TRY IT: Find every line below with the word "computer" in it, and copy each one.

(Data excerpts)
################

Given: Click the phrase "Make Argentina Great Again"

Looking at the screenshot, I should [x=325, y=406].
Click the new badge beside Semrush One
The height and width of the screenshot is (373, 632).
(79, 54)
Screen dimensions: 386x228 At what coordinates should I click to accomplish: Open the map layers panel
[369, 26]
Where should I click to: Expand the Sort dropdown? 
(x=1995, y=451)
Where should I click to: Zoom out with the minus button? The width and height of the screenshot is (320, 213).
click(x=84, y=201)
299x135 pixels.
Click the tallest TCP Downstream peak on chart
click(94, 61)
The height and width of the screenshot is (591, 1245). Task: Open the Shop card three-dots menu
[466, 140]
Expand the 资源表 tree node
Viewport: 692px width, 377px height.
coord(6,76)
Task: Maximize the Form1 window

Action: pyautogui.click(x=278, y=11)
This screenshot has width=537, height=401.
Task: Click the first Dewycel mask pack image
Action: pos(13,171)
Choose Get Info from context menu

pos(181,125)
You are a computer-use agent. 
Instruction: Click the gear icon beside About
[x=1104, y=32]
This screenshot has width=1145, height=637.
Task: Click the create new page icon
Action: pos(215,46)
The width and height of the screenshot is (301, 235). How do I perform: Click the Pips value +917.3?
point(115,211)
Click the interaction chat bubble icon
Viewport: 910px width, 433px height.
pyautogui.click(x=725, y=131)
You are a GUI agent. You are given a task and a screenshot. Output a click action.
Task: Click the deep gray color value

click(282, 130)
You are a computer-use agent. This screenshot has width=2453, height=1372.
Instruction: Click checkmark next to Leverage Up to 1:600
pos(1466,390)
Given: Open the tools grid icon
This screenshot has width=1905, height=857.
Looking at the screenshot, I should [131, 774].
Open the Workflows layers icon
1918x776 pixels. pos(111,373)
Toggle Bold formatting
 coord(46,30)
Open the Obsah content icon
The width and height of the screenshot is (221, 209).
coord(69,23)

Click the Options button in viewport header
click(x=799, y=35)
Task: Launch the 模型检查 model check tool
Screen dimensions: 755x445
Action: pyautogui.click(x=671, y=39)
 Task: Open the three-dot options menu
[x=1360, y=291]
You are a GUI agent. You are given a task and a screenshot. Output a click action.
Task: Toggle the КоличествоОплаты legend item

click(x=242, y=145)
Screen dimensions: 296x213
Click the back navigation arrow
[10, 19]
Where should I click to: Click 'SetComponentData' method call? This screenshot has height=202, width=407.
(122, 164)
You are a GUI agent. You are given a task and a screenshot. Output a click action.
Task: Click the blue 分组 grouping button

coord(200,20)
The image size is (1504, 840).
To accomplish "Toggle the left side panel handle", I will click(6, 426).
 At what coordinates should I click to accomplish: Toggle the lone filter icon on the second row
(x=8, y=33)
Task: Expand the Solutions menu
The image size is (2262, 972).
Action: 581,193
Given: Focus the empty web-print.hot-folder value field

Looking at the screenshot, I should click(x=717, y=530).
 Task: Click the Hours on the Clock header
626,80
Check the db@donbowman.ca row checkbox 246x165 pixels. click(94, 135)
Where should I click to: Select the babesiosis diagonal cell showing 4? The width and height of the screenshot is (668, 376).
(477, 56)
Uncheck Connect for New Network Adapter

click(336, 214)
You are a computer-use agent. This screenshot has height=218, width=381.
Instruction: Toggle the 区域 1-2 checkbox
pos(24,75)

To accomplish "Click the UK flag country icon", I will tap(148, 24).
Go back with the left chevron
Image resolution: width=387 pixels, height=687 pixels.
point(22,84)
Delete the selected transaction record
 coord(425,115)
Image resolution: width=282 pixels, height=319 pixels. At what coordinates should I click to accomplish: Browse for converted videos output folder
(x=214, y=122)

################

ANSWER TO THE PROBLEM:
You are a computer-use agent. 
You are a computer-use agent. This screenshot has width=2453, height=1372.
You are a computer-use agent. This screenshot has height=218, width=381.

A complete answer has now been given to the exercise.